= DATA LISTING =
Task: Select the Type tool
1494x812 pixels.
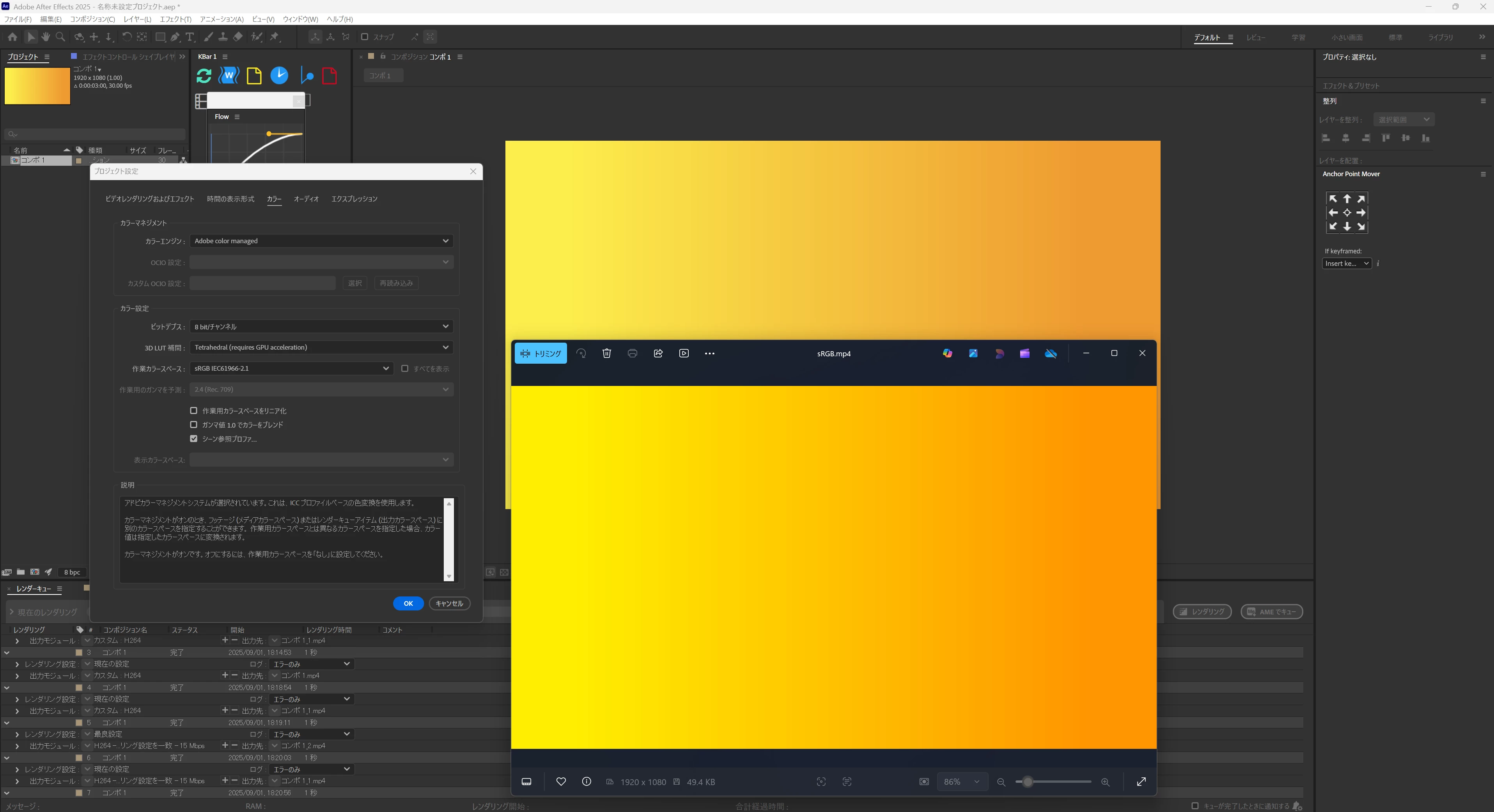Action: coord(190,37)
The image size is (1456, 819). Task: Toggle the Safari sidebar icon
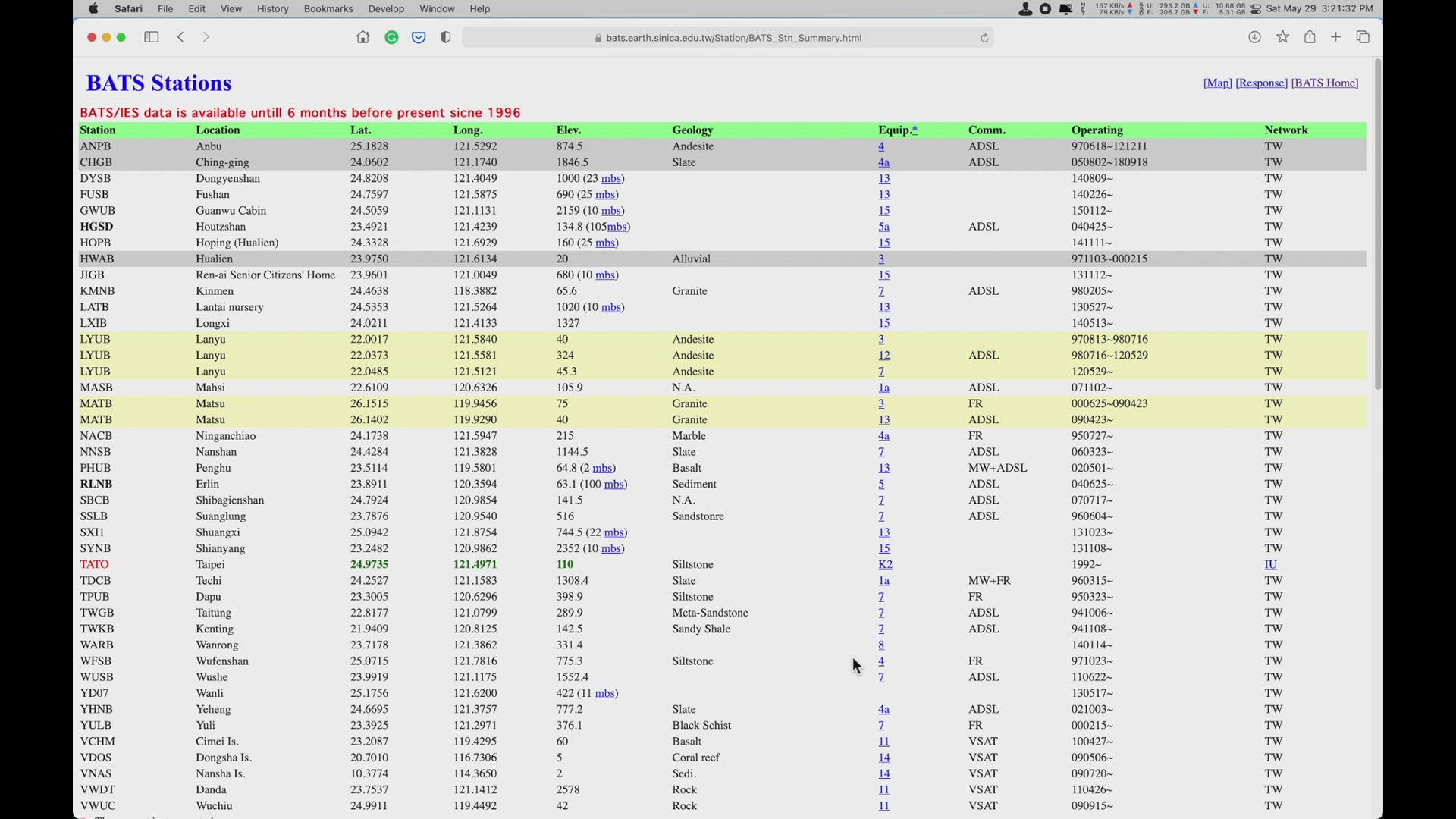pos(152,37)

= REQUIRED WORK =
Although the records above contain pictures, output every line exactly and leave the pictures out.

= YOUR RESPONSE =
Task: Select the Type tool
1494x812 pixels.
Action: coord(190,37)
The image size is (1456, 819). Task: Toggle the Safari sidebar icon
pos(152,37)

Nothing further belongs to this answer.